[Data]
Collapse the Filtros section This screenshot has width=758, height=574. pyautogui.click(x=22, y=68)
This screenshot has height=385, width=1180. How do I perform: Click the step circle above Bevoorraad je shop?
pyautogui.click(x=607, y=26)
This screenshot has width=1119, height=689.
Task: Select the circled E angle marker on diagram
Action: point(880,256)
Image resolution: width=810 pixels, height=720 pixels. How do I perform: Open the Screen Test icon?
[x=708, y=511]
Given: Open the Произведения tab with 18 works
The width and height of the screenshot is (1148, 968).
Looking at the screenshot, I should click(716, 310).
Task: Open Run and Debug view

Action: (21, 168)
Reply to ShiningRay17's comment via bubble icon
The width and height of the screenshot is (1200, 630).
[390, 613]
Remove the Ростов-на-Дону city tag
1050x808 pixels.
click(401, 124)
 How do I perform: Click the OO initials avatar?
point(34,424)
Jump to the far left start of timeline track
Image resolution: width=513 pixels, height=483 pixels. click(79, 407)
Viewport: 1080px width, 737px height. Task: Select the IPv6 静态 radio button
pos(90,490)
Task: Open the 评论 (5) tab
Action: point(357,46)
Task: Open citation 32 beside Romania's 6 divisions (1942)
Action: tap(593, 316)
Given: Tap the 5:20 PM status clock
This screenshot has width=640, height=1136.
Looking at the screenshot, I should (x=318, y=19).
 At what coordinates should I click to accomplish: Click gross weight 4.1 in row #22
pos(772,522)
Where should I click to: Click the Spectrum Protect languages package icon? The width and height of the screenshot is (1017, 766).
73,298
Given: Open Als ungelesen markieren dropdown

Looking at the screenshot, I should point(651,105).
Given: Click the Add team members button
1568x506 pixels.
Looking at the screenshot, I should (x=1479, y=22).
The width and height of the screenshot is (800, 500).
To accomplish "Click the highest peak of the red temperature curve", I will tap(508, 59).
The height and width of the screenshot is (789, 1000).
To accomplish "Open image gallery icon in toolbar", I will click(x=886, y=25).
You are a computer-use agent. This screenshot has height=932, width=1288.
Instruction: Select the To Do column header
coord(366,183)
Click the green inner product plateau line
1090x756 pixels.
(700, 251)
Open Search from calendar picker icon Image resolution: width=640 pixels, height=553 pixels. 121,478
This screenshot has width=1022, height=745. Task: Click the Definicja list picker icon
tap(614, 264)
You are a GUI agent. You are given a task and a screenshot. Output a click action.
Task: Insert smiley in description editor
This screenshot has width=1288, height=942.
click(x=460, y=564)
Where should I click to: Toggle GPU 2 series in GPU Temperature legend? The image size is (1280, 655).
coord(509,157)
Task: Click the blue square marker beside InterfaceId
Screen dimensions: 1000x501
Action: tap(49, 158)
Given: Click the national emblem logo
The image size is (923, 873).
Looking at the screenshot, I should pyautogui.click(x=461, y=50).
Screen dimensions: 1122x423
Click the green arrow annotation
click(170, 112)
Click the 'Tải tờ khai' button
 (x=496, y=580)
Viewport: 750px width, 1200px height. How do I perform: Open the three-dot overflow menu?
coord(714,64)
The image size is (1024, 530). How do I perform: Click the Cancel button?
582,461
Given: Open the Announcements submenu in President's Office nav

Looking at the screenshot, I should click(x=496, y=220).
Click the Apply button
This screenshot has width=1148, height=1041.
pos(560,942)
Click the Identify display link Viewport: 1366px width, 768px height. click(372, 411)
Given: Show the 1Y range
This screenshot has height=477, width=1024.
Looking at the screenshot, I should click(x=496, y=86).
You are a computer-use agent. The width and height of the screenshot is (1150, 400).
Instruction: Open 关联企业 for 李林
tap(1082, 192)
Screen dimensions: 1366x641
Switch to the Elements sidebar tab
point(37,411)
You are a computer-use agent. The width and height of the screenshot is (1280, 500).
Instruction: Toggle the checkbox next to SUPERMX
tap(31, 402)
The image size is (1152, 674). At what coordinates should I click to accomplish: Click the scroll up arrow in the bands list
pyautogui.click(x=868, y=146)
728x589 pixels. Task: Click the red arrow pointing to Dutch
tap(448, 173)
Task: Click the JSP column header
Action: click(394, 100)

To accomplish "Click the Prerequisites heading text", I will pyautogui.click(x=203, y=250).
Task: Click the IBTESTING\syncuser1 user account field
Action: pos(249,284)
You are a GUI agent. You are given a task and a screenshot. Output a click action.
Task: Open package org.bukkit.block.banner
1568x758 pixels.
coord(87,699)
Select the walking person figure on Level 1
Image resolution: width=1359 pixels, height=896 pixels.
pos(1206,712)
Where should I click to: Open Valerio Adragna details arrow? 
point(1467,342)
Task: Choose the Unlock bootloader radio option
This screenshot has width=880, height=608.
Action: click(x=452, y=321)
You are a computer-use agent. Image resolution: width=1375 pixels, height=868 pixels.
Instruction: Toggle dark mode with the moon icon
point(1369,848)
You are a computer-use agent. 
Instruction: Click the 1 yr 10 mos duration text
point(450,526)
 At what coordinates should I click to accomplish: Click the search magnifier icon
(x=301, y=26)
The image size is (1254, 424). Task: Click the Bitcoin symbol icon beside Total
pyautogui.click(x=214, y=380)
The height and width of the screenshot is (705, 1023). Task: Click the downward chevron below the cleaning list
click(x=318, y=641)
[/Data]
Problem details. Make an exact copy of the whole listing, so that no line is lost.

Response to this task.
Collapse the Filtros section This screenshot has width=758, height=574. pyautogui.click(x=22, y=68)
This screenshot has height=385, width=1180. How do I perform: Click the step circle above Bevoorraad je shop?
pyautogui.click(x=607, y=26)
This screenshot has width=1119, height=689.
Task: Select the circled E angle marker on diagram
Action: point(880,256)
Image resolution: width=810 pixels, height=720 pixels. How do I perform: Open the Screen Test icon?
[x=708, y=511]
Given: Open the Произведения tab with 18 works
The width and height of the screenshot is (1148, 968).
Looking at the screenshot, I should click(716, 310).
Task: Open Run and Debug view

Action: (21, 168)
Reply to ShiningRay17's comment via bubble icon
The width and height of the screenshot is (1200, 630).
[390, 613]
Remove the Ростов-на-Дону city tag
1050x808 pixels.
click(401, 124)
 How do I perform: Click the OO initials avatar?
point(34,424)
Jump to the far left start of timeline track
Image resolution: width=513 pixels, height=483 pixels. click(79, 407)
Viewport: 1080px width, 737px height. Task: Select the IPv6 静态 radio button
pos(90,490)
Task: Open the 评论 (5) tab
Action: point(357,46)
Task: Open citation 32 beside Romania's 6 divisions (1942)
Action: tap(593, 316)
Given: Tap the 5:20 PM status clock
This screenshot has width=640, height=1136.
Looking at the screenshot, I should (x=318, y=19).
 At what coordinates should I click to accomplish: Click gross weight 4.1 in row #22
pos(772,522)
Where should I click to: Click the Spectrum Protect languages package icon? The width and height of the screenshot is (1017, 766).
73,298
Given: Open Als ungelesen markieren dropdown

Looking at the screenshot, I should point(651,105).
Given: Click the Add team members button
1568x506 pixels.
Looking at the screenshot, I should (x=1479, y=22).
The width and height of the screenshot is (800, 500).
To accomplish "Click the highest peak of the red temperature curve", I will tap(508, 59).
The height and width of the screenshot is (789, 1000).
To accomplish "Open image gallery icon in toolbar", I will click(x=886, y=25).
You are a computer-use agent. This screenshot has height=932, width=1288.
Instruction: Select the To Do column header
coord(366,183)
Click the green inner product plateau line
1090x756 pixels.
(700, 251)
Open Search from calendar picker icon Image resolution: width=640 pixels, height=553 pixels. 121,478
This screenshot has width=1022, height=745. Task: Click the Definicja list picker icon
tap(614, 264)
You are a GUI agent. You are given a task and a screenshot. Output a click action.
Task: Insert smiley in description editor
This screenshot has width=1288, height=942.
click(x=460, y=564)
Where should I click to: Toggle GPU 2 series in GPU Temperature legend? The image size is (1280, 655).
coord(509,157)
Task: Click the blue square marker beside InterfaceId
Screen dimensions: 1000x501
Action: tap(49, 158)
Given: Click the national emblem logo
The image size is (923, 873).
Looking at the screenshot, I should pyautogui.click(x=461, y=50).
Screen dimensions: 1122x423
Click the green arrow annotation
click(170, 112)
Click the 'Tải tờ khai' button
 (x=496, y=580)
Viewport: 750px width, 1200px height. How do I perform: Open the three-dot overflow menu?
coord(714,64)
The image size is (1024, 530). How do I perform: Click the Cancel button?
582,461
Given: Open the Announcements submenu in President's Office nav

Looking at the screenshot, I should click(x=496, y=220).
Click the Apply button
This screenshot has width=1148, height=1041.
pos(560,942)
Click the Identify display link Viewport: 1366px width, 768px height. click(372, 411)
Given: Show the 1Y range
This screenshot has height=477, width=1024.
Looking at the screenshot, I should click(x=496, y=86).
You are a computer-use agent. The width and height of the screenshot is (1150, 400).
Instruction: Open 关联企业 for 李林
tap(1082, 192)
Screen dimensions: 1366x641
Switch to the Elements sidebar tab
point(37,411)
You are a computer-use agent. The width and height of the screenshot is (1280, 500).
Instruction: Toggle the checkbox next to SUPERMX
tap(31, 402)
The image size is (1152, 674). At what coordinates should I click to accomplish: Click the scroll up arrow in the bands list
pyautogui.click(x=868, y=146)
728x589 pixels. Task: Click the red arrow pointing to Dutch
tap(448, 173)
Task: Click the JSP column header
Action: click(394, 100)

To accomplish "Click the Prerequisites heading text", I will pyautogui.click(x=203, y=250).
Task: Click the IBTESTING\syncuser1 user account field
Action: pos(249,284)
You are a GUI agent. You are given a task and a screenshot. Output a click action.
Task: Open package org.bukkit.block.banner
1568x758 pixels.
coord(87,699)
Select the walking person figure on Level 1
Image resolution: width=1359 pixels, height=896 pixels.
pos(1206,712)
Where should I click to: Open Valerio Adragna details arrow? 
point(1467,342)
Task: Choose the Unlock bootloader radio option
This screenshot has width=880, height=608.
Action: click(x=452, y=321)
You are a computer-use agent. Image resolution: width=1375 pixels, height=868 pixels.
Instruction: Toggle dark mode with the moon icon
point(1369,848)
You are a computer-use agent. 
Instruction: Click the 1 yr 10 mos duration text
point(450,526)
 At what coordinates should I click to accomplish: Click the search magnifier icon
(x=301, y=26)
The image size is (1254, 424). Task: Click the Bitcoin symbol icon beside Total
pyautogui.click(x=214, y=380)
The height and width of the screenshot is (705, 1023). Task: Click the downward chevron below the cleaning list
click(x=318, y=641)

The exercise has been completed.